Collected data entries
§ §

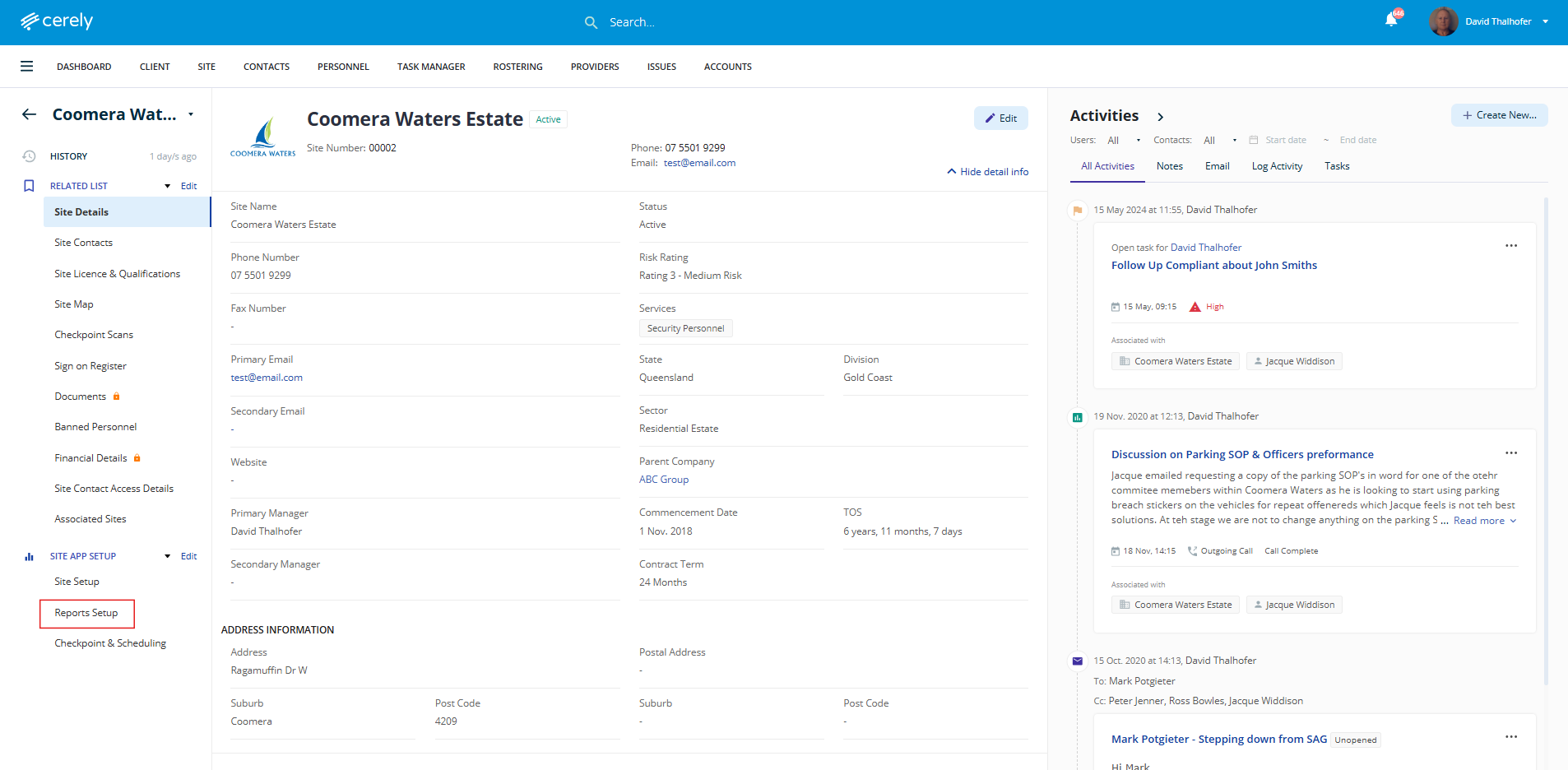
Task: Open the Rostering menu
Action: pyautogui.click(x=517, y=67)
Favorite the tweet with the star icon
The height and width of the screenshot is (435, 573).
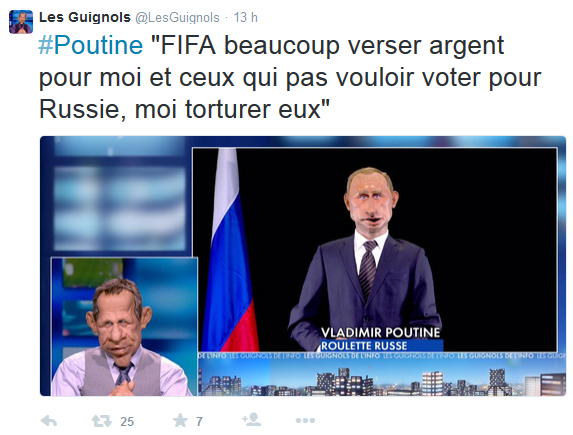click(180, 420)
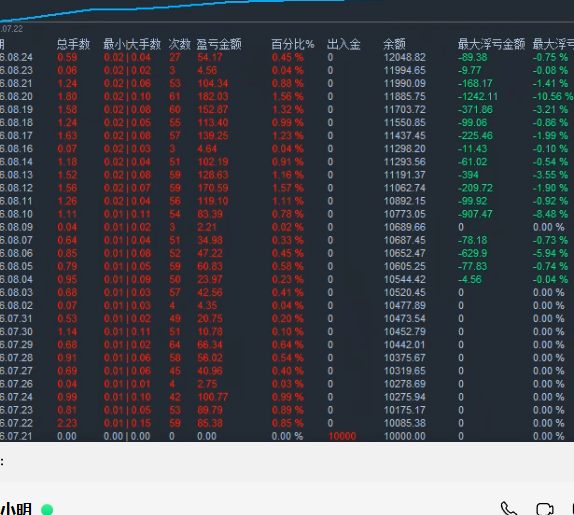574x515 pixels.
Task: Start a video call with the camera icon
Action: click(545, 509)
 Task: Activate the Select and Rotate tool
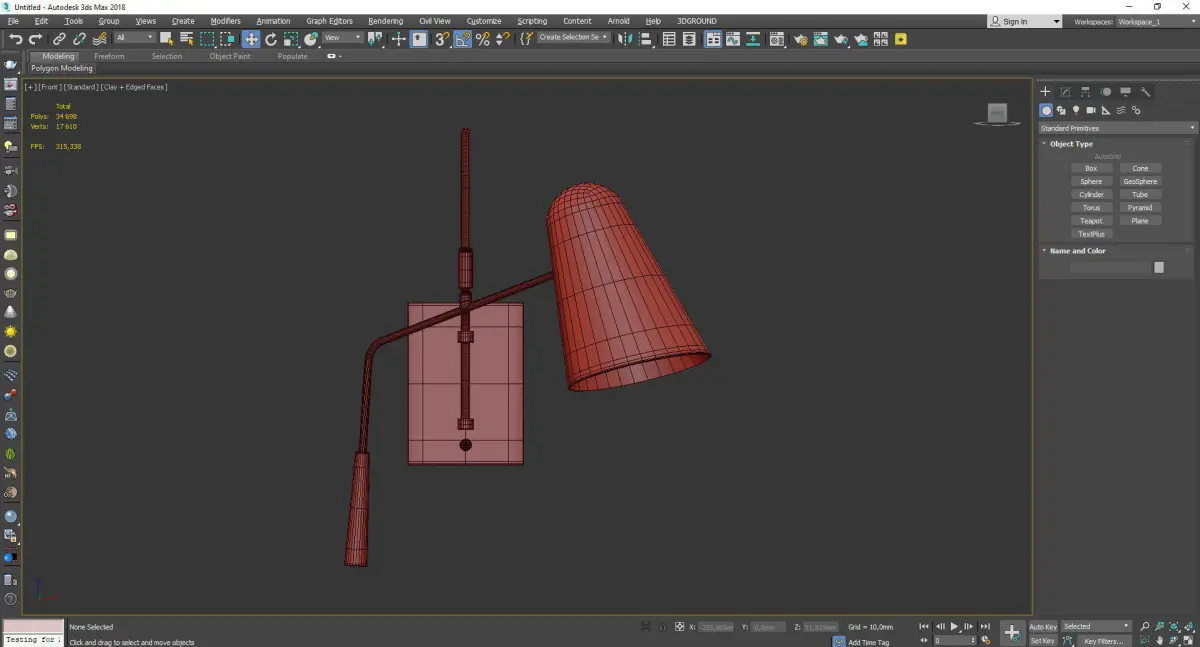click(x=271, y=39)
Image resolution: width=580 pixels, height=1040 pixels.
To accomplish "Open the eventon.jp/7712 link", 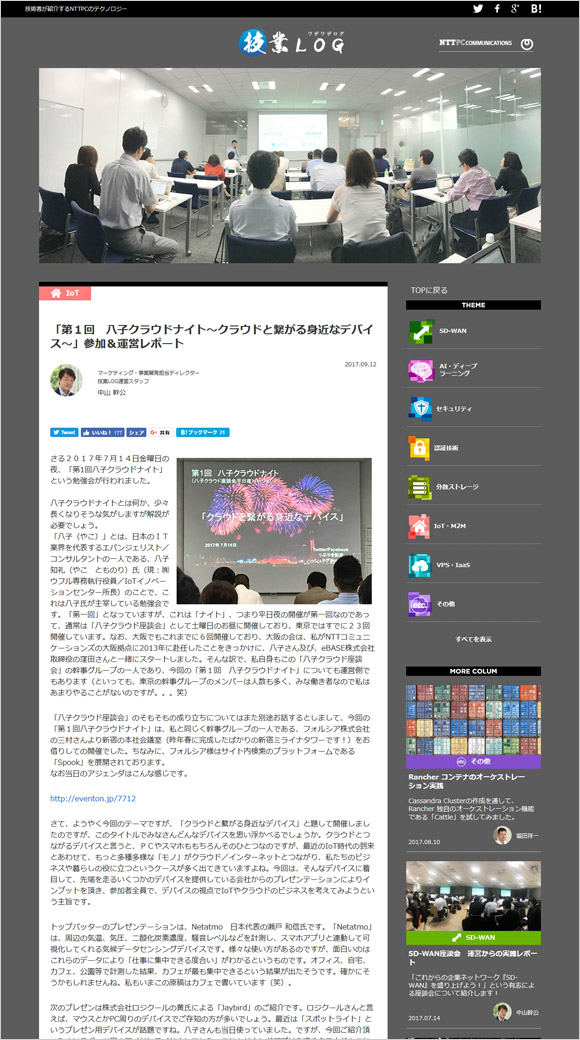I will point(93,799).
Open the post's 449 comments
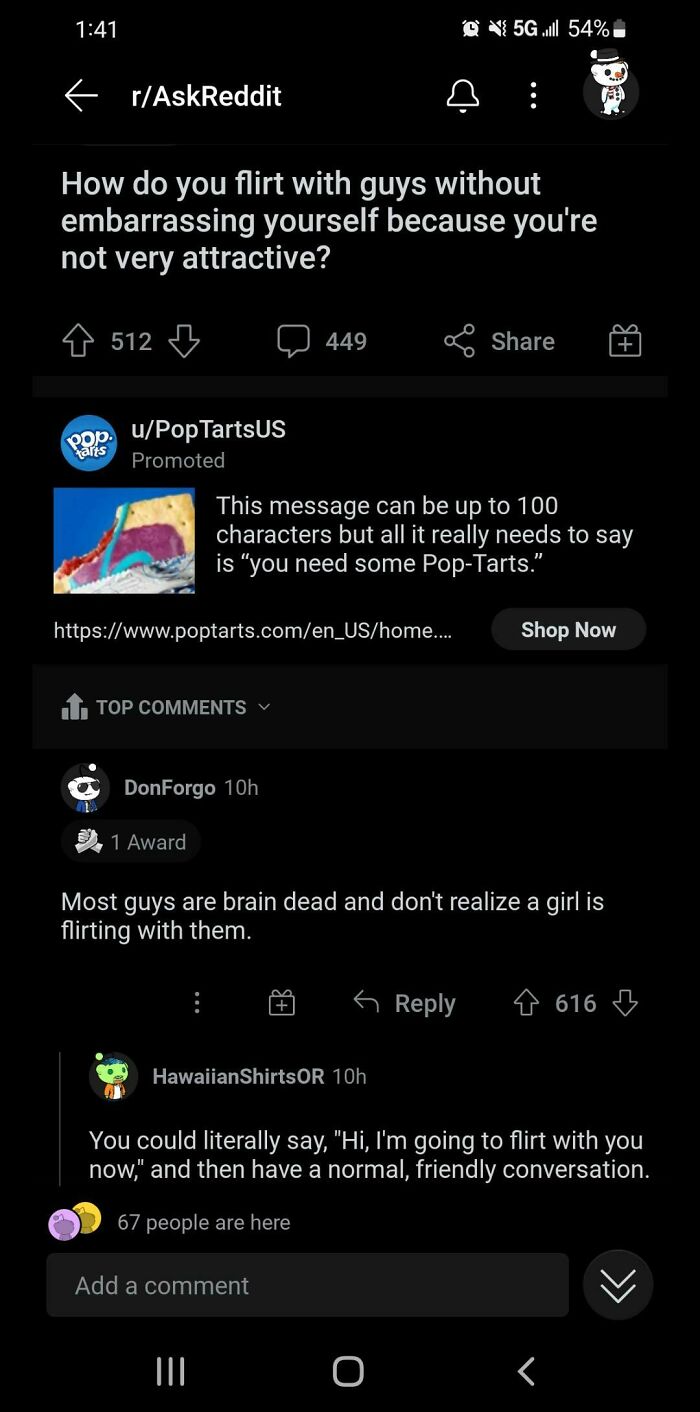 [322, 342]

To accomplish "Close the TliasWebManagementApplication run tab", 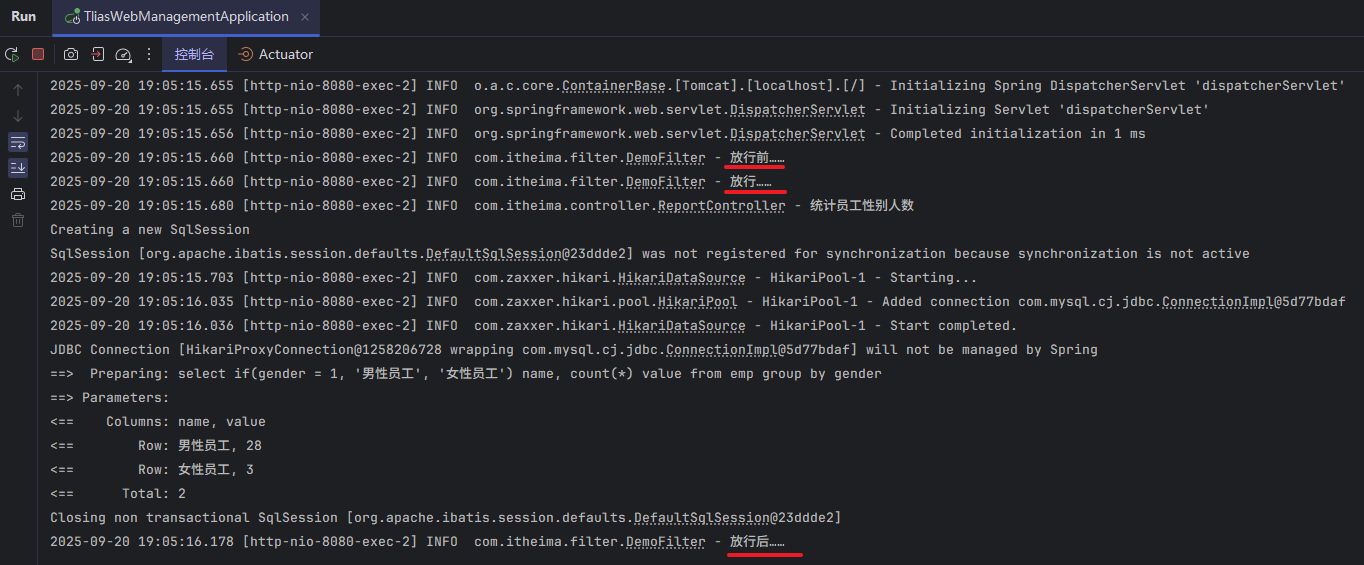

§ §

Exercise requirements:
Produce an exact copy of the lines from the line with "Open the post's 449 comments" through the last line of the data above, both ends included. No pictures belong in it.

Answer space:
Open the post's 449 comments
 [322, 342]

To accomplish "Close the TliasWebManagementApplication run tab", 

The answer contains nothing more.